[MATERIAL SUPPLIED Boundary: Start]
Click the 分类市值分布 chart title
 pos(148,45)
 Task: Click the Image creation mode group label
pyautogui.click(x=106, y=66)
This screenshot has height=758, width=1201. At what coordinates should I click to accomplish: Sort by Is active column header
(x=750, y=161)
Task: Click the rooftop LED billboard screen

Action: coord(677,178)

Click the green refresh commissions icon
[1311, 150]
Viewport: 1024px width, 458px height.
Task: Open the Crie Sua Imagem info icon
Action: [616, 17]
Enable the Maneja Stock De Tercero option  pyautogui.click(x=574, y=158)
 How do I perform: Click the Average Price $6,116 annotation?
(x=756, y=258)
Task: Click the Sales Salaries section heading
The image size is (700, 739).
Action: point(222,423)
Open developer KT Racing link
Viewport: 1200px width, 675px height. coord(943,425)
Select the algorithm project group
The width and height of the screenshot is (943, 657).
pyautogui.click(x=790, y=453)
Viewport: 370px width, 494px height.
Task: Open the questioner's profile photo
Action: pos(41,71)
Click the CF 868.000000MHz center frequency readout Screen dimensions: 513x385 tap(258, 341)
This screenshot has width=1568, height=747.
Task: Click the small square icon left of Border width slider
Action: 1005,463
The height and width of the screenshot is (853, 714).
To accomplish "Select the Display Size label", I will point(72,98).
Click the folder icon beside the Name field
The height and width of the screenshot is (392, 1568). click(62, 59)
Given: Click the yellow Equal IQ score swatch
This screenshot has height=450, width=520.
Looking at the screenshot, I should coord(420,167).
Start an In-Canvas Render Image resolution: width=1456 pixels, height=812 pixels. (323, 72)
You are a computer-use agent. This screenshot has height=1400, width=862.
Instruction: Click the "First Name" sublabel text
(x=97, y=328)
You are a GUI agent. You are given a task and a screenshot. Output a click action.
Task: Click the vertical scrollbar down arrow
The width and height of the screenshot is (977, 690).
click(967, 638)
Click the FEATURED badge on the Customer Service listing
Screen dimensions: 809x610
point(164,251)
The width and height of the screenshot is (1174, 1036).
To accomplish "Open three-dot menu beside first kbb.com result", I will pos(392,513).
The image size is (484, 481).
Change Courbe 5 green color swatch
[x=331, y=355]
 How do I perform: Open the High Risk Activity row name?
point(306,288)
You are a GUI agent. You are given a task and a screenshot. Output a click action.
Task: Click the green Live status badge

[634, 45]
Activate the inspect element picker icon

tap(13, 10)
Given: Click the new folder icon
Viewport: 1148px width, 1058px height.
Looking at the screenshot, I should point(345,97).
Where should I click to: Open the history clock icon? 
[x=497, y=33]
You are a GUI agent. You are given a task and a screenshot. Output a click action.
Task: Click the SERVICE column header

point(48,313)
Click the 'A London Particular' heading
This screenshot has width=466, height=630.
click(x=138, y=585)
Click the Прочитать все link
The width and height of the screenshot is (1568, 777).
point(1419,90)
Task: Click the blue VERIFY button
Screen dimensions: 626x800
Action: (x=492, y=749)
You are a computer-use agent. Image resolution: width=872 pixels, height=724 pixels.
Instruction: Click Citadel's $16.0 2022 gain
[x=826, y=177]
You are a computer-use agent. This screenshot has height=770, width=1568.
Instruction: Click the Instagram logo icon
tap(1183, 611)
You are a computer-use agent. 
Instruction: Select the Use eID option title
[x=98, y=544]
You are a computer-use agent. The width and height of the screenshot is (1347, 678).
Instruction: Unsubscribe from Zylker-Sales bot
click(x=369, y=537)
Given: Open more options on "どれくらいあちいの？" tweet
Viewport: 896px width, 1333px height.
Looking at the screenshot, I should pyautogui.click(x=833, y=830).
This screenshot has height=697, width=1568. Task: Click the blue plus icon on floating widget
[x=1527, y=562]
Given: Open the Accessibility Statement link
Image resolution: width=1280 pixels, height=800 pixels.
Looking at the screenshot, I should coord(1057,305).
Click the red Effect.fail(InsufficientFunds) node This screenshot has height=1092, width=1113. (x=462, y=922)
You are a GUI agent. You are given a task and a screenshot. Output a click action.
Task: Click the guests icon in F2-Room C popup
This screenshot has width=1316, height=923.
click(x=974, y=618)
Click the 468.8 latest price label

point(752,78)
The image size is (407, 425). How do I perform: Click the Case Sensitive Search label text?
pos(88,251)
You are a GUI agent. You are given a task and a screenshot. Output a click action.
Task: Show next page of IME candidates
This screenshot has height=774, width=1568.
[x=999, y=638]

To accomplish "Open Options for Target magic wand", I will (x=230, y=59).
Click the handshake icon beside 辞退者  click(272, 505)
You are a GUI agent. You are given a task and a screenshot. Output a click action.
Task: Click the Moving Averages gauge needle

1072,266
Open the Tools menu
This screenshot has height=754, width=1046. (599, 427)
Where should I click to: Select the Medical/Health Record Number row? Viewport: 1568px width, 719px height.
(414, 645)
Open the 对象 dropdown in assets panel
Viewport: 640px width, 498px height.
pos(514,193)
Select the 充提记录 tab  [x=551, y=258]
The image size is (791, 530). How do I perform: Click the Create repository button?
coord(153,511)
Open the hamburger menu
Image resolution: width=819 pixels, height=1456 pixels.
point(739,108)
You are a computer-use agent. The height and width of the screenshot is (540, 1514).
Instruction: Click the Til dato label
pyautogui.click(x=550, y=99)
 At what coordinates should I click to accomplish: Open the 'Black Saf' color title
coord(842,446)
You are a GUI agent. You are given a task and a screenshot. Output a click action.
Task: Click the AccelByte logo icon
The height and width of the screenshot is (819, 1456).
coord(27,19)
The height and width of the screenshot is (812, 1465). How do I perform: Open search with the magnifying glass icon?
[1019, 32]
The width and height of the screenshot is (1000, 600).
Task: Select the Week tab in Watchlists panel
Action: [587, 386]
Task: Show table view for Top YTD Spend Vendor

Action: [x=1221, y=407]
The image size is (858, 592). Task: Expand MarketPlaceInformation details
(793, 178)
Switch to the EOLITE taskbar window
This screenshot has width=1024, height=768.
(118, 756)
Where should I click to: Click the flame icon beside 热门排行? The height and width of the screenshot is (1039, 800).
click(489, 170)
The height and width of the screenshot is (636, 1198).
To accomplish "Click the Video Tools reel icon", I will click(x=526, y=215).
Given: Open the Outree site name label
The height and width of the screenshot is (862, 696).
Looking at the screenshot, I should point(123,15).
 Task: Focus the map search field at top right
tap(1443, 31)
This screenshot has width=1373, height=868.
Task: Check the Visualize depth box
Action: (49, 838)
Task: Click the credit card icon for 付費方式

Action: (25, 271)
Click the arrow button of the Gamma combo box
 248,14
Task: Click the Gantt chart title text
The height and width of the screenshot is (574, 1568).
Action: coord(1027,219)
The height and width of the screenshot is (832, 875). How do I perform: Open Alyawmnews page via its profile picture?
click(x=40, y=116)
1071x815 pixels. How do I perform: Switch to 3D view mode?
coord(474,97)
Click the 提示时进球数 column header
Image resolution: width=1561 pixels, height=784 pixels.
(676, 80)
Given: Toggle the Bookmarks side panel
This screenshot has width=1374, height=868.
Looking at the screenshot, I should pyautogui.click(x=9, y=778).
[MATERIAL SUPPLIED Boundary: End]
PROMPT: Retype, exactly and in full, the lines above from the one containing "Click the folder icon beside the Name field" through the one containing "Task: Click the vertical scrollbar down arrow".

TASK RESULT:
Click the folder icon beside the Name field
The height and width of the screenshot is (392, 1568). click(62, 59)
Given: Click the yellow Equal IQ score swatch
This screenshot has height=450, width=520.
Looking at the screenshot, I should coord(420,167).
Start an In-Canvas Render Image resolution: width=1456 pixels, height=812 pixels. (323, 72)
You are a computer-use agent. This screenshot has height=1400, width=862.
Instruction: Click the "First Name" sublabel text
(x=97, y=328)
You are a GUI agent. You are given a task and a screenshot. Output a click action.
Task: Click the vertical scrollbar down arrow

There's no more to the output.